Sea level rise means that the existing sea wall was already being overtopped, resulting in the failure of the embankment in 2013. Since then, the sea has begun to gradually reclaim the marsh and the breach has continued to grow and is now 15m wide. We assisted the project partners to identify the best option to deliver the saltmarsh habitat. A range of factors influenced this process including the presence of the European sites, the condition of the embankment, and the need to maintain public access on the Wales Coast Path.
To assess the range of options, a series of environmental assessment work was conducted. This included an Ecosystem Services Assessment, which provided analysis of the benefits the ecosystems within and surrounding Cwm Ivy provided. In addition to this analysis, each of the options were assessed to determine the effect the option would have on each of the ecosystem services.
In addition to the environmental assessments, we also provided support to NRW and National Trust during public engagement sessions. This included providing public consultation material and being present during the engagement sessions.
The options were assessed with consideration to the environment, economics and regulatory requirements. The preferred option was ‘no active intervention’, to let the sea continue to create saltmarsh habitat. This avoided significant costs and regulatory requirements while also providing the opportunity to provide optimal standard saltmarsh habitat.

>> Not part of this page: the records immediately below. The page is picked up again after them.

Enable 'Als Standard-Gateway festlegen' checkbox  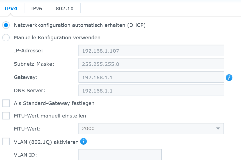click(x=6, y=103)
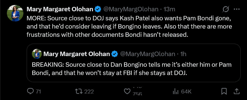
Task: Share the tweet using the upload arrow icon
Action: click(x=237, y=91)
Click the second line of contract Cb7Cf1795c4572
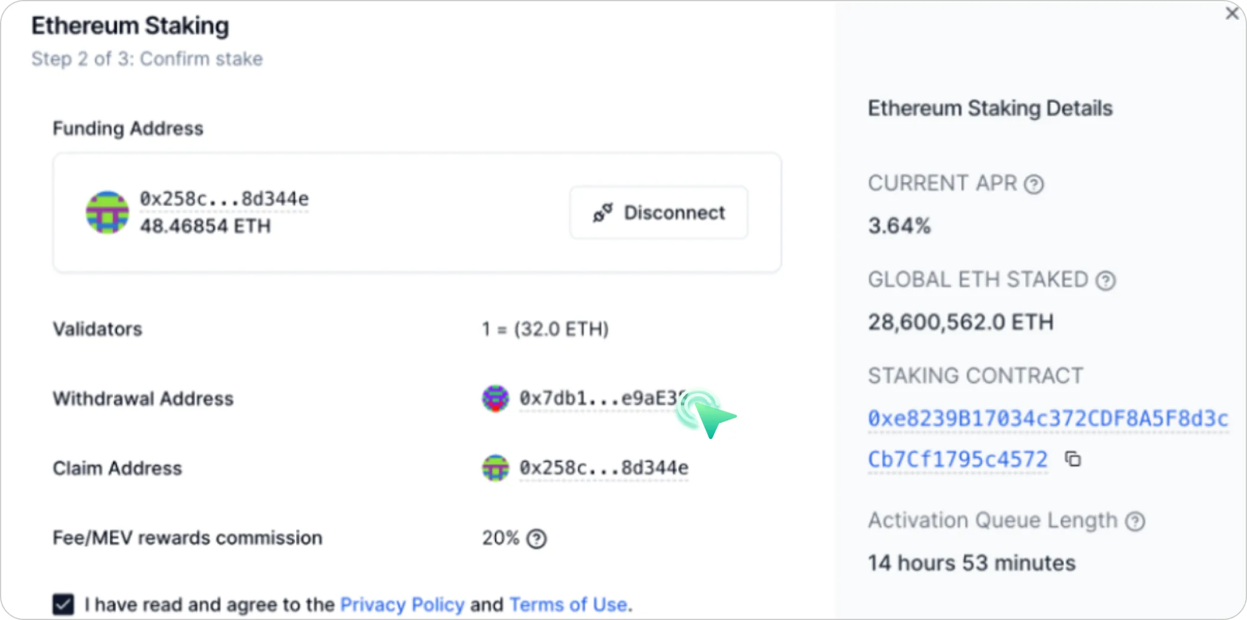 pyautogui.click(x=957, y=459)
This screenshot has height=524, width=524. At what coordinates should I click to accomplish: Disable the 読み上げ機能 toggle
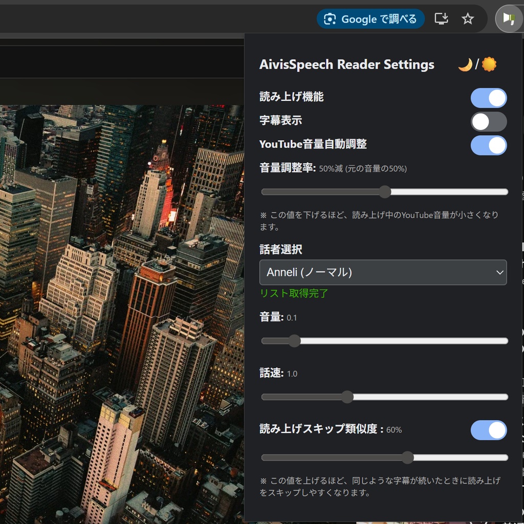[x=489, y=97]
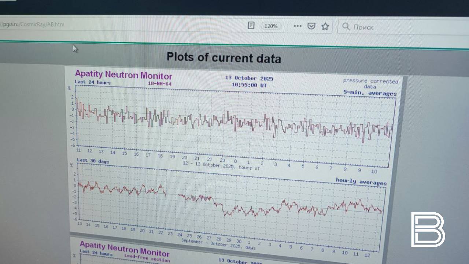Click the hourly averages label
This screenshot has height=264, width=469.
click(361, 182)
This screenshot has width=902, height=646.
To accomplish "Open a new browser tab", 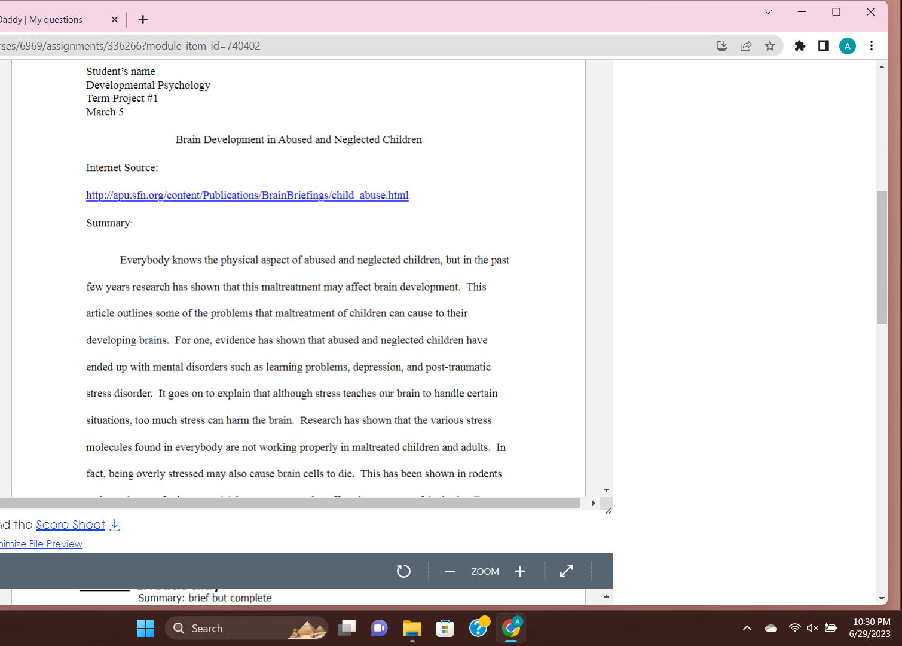I will [x=143, y=20].
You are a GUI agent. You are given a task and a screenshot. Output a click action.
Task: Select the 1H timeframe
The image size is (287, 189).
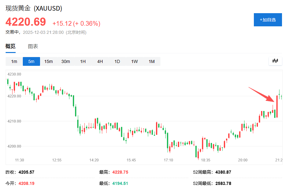[x=83, y=61]
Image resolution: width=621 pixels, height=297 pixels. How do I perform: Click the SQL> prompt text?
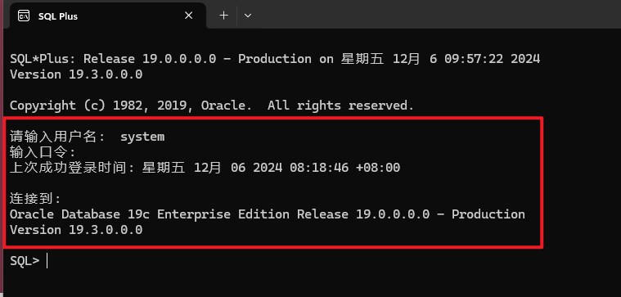[25, 260]
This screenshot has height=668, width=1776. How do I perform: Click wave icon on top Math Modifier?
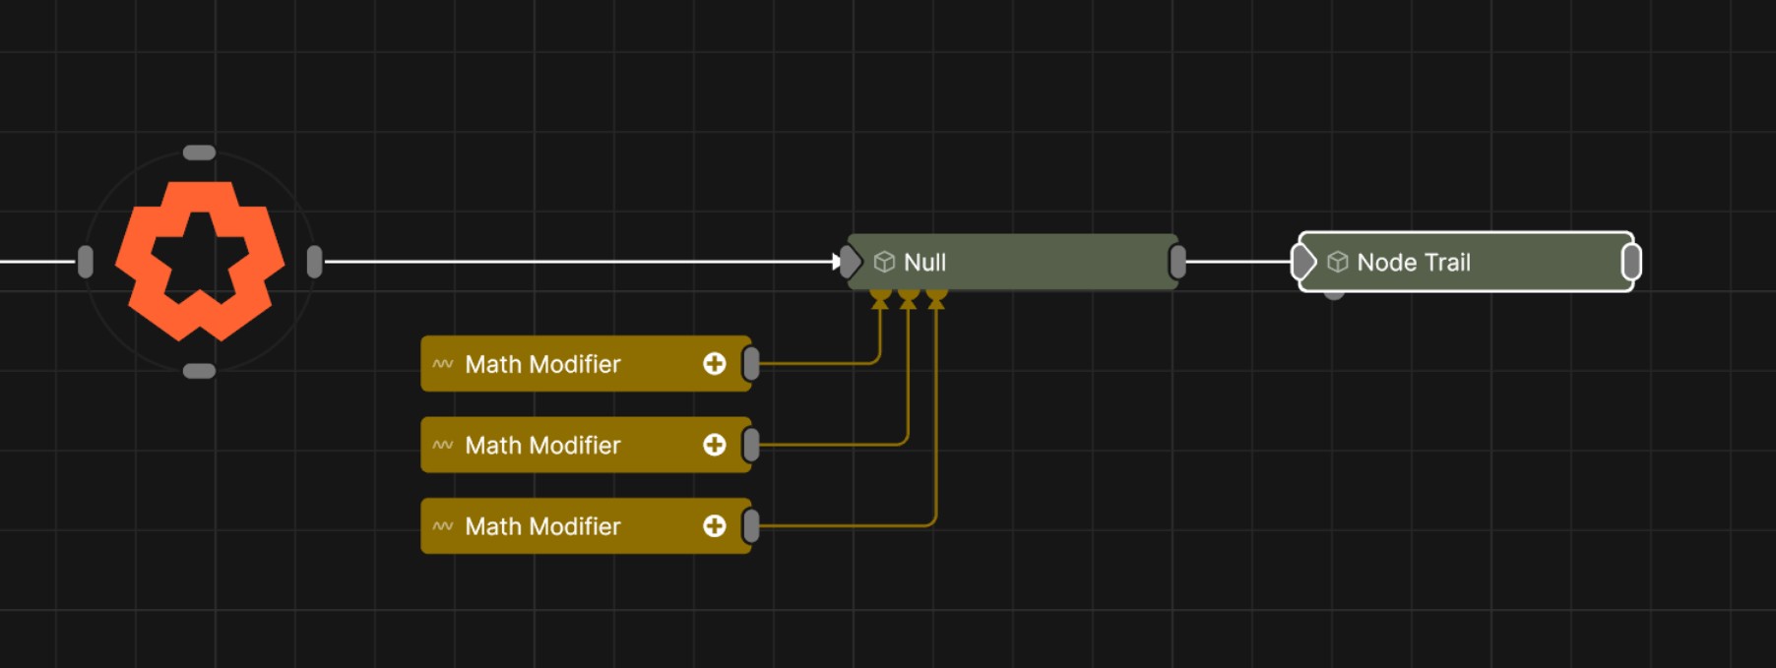coord(443,364)
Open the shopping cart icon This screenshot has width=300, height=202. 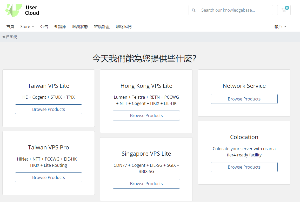point(284,10)
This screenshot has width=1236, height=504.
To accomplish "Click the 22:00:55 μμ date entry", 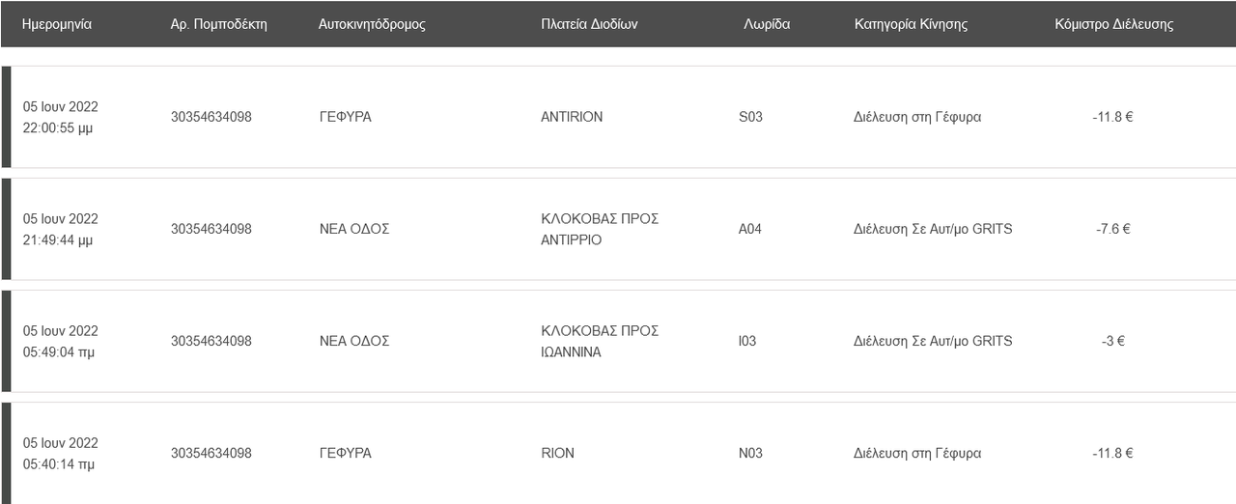I will pos(58,127).
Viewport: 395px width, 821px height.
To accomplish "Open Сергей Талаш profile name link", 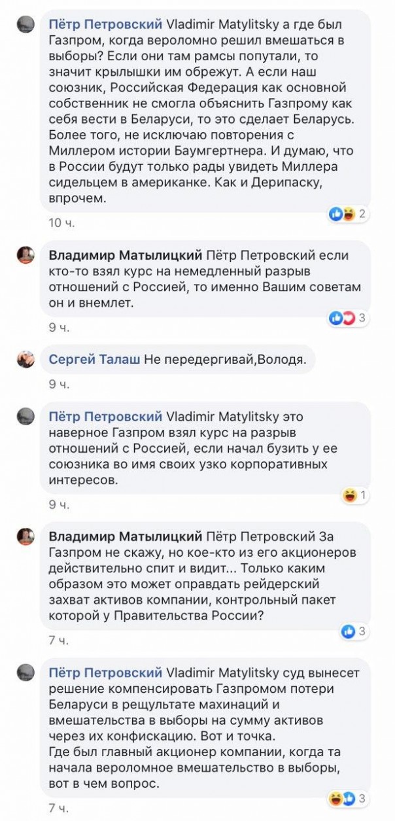I will [94, 358].

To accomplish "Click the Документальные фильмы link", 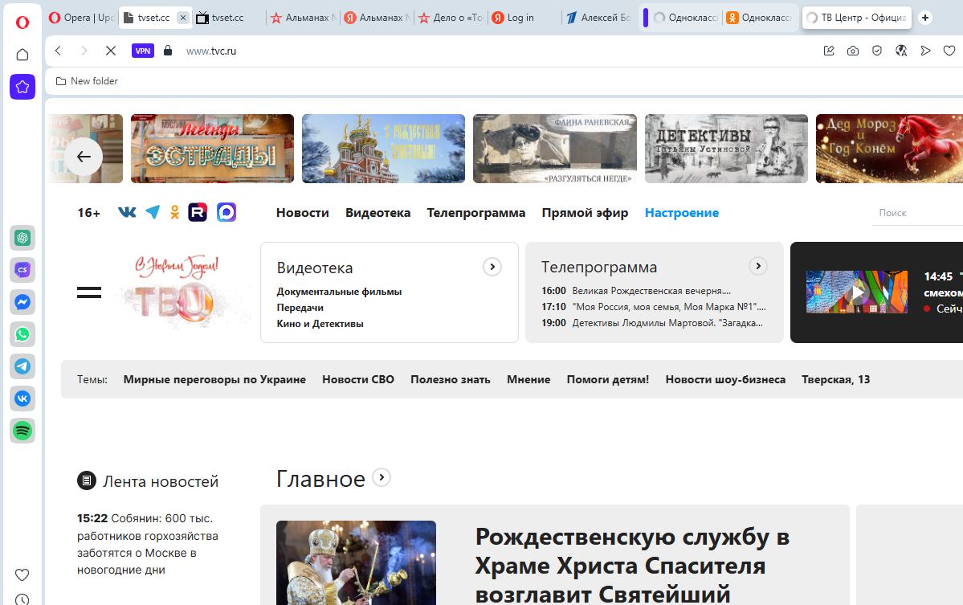I will pos(339,292).
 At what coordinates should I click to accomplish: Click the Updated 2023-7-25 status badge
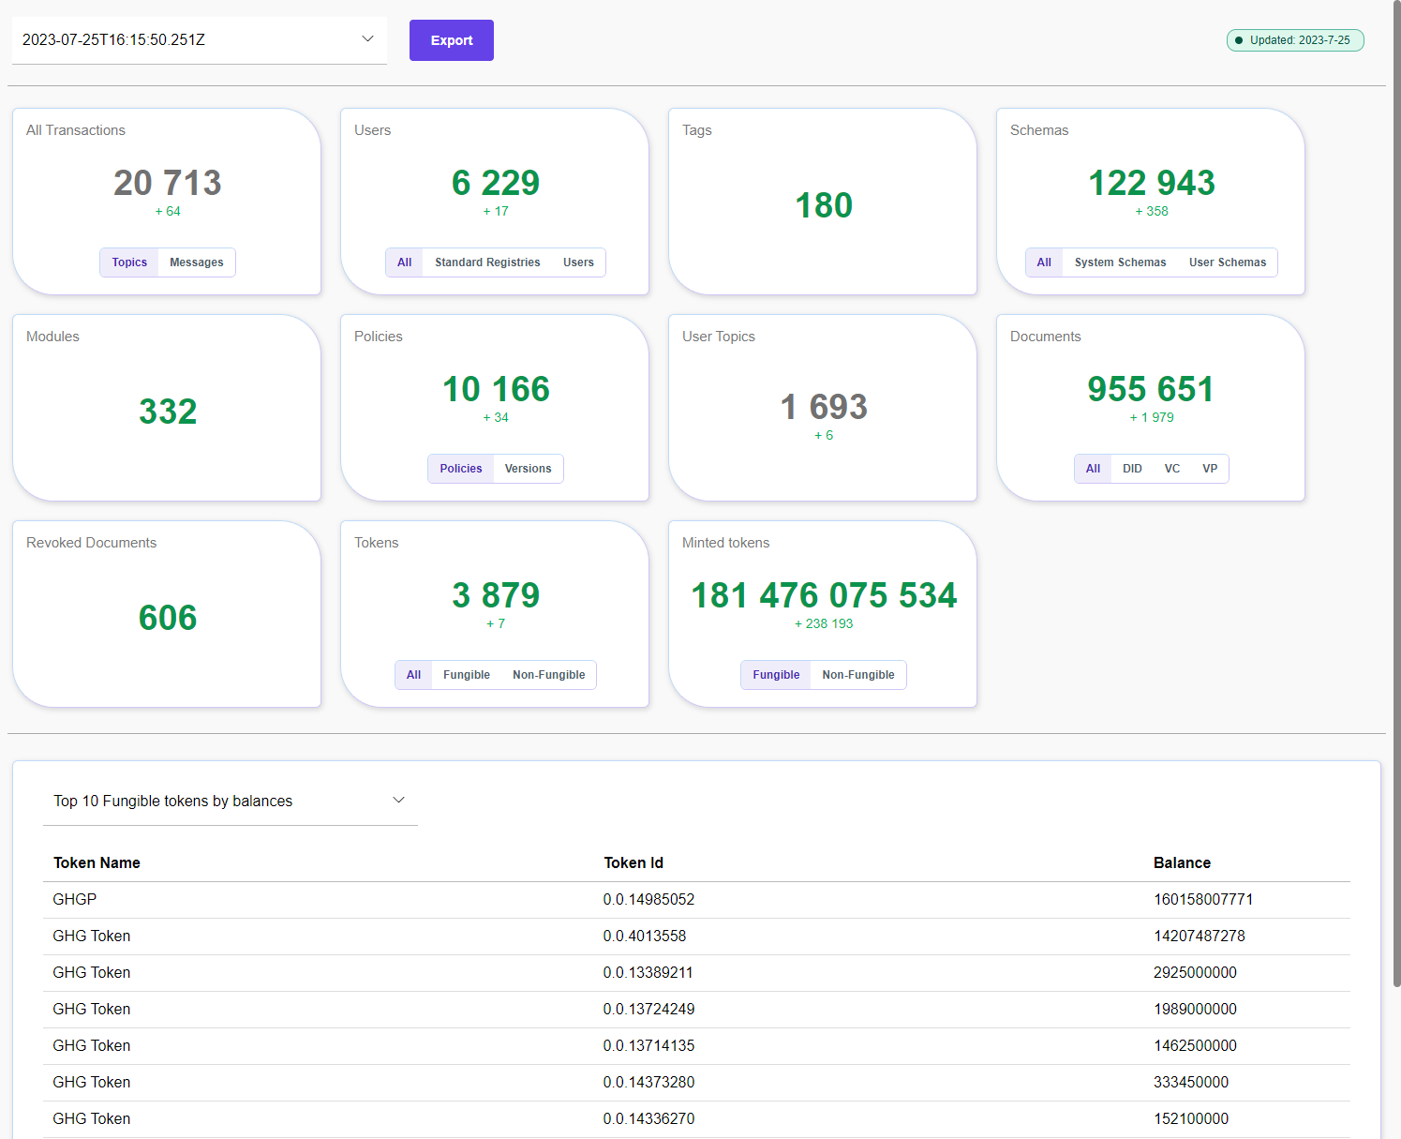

The successful project led to Wales’ first area of saltmarsh habitat creation, allowing future flood alleviation schemes to progress elsewhere in Carmarthen Bay. This allowed NRW to comply with the Shoreline Management Plans and the Habitats Regulations, and National Trust to comply with its Shifting Shores policy. Cwm Ivy is now being demonstrated as an example project for future habitat creation projects in Wales.